Holloway and Moss (2010: 44) propose that when discussing the notion of spirituality ‘too heavy an emphasis upon finding the right definition may be counterproductive’. In line with this, we would suggest that the attempts at producing an over-arching and all-inclusive singular definition of spirituality may hinder rather than progress culturally competent social work. Whilst the intention to find an inclusive notion of spirituality that is flexible enough to work for everyone might be laudable, individualized notions of spirituality are not necessarily as inclusive as they seem if they do not work for people with a strong affiliation to an organized religion which has a body of doctrine and prescribed practice. There is a need to explore the notion of spirituality in greater depth, as it is understood by members of different faith groups, and to consider the implications of this for social work theory and practice.
Social work and Islam
An emerging body of social work literature seeks to focus upon the perspectives of Muslim service users and to suggest adaptations to practice when working with these communities. The earliest texts of significance to social work with Muslims emerged following migration into Britain during the post-war period. Khan (1979) discussed the needs of Mirpuri migrants living in Bradford and Dryden (1982) explored service provision for Bengali communities in Camden. However, the focus in this period was largely centred upon the ethnic identities of migrants, and religious identities were not emphasized. During subsequent decades, the emphasis within social work literature shifted to anti-racism (Dominelli, 1992) and an increasing consciousness of ‘black perspectives’ within which Muslims were included (Ahmad, 1990).

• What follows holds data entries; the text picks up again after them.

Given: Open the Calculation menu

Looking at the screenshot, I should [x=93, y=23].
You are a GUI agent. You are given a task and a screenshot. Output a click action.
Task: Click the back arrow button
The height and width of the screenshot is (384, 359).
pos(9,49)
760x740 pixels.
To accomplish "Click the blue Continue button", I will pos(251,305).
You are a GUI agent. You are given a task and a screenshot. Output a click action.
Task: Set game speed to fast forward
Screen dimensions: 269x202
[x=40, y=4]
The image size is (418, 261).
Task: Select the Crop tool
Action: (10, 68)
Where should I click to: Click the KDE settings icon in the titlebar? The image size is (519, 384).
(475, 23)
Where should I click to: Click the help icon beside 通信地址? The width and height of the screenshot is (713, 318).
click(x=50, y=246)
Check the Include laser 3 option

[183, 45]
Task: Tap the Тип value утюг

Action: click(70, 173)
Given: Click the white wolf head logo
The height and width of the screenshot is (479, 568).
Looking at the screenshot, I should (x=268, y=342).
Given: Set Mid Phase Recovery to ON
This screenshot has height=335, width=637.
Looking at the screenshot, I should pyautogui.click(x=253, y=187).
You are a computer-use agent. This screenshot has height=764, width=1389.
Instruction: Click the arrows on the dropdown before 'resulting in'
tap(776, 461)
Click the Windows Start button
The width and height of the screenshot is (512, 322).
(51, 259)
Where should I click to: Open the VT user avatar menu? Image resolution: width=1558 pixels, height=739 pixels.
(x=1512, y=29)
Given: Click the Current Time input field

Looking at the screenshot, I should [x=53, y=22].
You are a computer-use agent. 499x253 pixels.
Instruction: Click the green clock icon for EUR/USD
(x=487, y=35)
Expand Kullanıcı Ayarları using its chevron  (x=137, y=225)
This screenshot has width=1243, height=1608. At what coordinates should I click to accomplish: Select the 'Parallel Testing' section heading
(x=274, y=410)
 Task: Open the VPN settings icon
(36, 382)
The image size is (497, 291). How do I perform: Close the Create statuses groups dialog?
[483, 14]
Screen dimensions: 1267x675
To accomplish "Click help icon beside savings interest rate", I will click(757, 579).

The needs of Muslim service users during this period can be seen to be subsumed within a wider focus on race and ethnicity and it is only more recently that literature on religion and spirituality has become more prominent. As the British Muslim population grows, there is a need for social work to recognize the renewed significance of faith identity for Muslim communities and to consider the impact this may have on service provision. Gilliat-Ray (2010: 262) highlights how ‘the religious identity of Muslims in Britain has come to the fore over the past two decades’, with the Iranian revolution of 1979 and the Rushdie affair in 1989 constituting two particularly conscious-raising moments. The need to consider the needs of Muslim service users is particularly heightened by contemporary levels of socio-economic deprivation experienced by many sectors of Britain’s heterogeneous Muslim population. Hussain’s (2008: 182) analysis of the 2001 census notes the ‘vicious cycle’ experienced by British Muslims where ‘poor educational qualifications’ lead to ‘poor job prospects’ and ‘unfavourable tenure patterns’. Furthermore, the 2007–8 Survey of English Housing (Department for Communities and Local Government, 2009) indicated that Bangladeshi communities in England, which are very largely Muslim, represented one of the largest ethnic groups accessing social housing.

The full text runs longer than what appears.